/GAP

[ACL 2023] Gradient Ascent Post-training Enhances Language Model Generalization

Primary LanguagePythonApache License 2.0Apache-2.0

GAP

[ACL 2023] Gradient Ascent Post-training Enhances Language Model Generalization

Dongkeun Yoon*, Joel Jang*, Sungdong Kim, Minjoon Seo (* Equal Contribution)

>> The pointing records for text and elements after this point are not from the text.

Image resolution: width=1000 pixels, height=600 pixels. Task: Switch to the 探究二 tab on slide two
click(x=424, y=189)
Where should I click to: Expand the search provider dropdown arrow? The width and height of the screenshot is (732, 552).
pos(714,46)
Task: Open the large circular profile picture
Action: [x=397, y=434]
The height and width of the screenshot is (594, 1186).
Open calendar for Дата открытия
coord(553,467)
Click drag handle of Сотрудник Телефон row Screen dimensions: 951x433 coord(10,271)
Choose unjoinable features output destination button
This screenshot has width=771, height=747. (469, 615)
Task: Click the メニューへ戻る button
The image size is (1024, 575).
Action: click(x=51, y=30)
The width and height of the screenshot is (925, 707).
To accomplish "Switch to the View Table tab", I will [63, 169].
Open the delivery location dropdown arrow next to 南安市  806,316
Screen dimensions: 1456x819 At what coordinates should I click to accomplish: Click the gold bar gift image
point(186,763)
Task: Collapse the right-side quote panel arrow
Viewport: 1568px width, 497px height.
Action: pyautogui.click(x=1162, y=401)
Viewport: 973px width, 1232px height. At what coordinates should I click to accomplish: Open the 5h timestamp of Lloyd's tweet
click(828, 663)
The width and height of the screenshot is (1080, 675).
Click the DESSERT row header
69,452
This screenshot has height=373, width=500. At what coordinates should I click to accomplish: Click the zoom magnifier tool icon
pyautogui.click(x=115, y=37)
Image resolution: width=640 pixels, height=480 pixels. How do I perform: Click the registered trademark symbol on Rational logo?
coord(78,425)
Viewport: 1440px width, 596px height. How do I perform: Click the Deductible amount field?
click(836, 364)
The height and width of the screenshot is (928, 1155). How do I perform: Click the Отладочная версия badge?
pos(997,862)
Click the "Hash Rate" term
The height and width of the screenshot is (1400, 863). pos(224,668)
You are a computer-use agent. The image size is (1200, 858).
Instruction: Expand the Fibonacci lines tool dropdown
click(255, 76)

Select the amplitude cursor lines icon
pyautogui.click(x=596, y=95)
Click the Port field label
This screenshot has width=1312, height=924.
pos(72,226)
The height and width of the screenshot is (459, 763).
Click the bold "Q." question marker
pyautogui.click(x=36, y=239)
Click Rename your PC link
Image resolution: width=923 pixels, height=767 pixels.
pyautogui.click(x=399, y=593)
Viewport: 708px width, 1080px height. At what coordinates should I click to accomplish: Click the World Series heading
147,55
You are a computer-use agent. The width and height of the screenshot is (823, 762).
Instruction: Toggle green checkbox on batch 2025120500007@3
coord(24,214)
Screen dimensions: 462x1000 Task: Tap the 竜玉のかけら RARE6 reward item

Updating language models towards divergence can lead to better performance.

1. Run GAP

The below example command will run 100 GAP runs with Github (Pile) on OPT-350M. You can modify the script or the config to change the training data, model etc.

bash scripts/run_git.sh

2. Test some of our top performing GAP runs

The below runs resulted in substantial performance gains in dialogue generation tasks. Note that performance gains in dialogue tasks doesn't necessarily correlate with performance gains in classification tasks, and the following models may result in performance drops in classification tasks.

  • OPT-350M
    python run.py --config configs/final/extraction-350.json --index 79 --num_train_epochs 8 --check_val_every_n_epoch 8
  • OPT-1.3B
    python run.py --config configs/final/github-1.3.json --index 56 --num_train_epochs 7 --check_val_every_n_epoch 7
  • OPT-2.7B
    python run.py --config configs/final/cc-2.7.json --index 39 --num_train_epochs 7 --check_val_every_n_epoch 7

3. Check the qualitative results

The generation results for some GAP models are available at qualitative.csv.

target: The gold response.

opt-1.3b: Baseline.

opt-1.3b-github_40, opt-1.3b-cc_61: GAP models.

4. Conduct your own analysis

We provide the full evaluation results in full_results/. These results can be aligned with the training dataset files in data/train_data/ using the corpora and index column. For example if corpora == Git. and index == 0, the evaluation result comes from a model trained on the 0th entry of data/train_data/github.csv.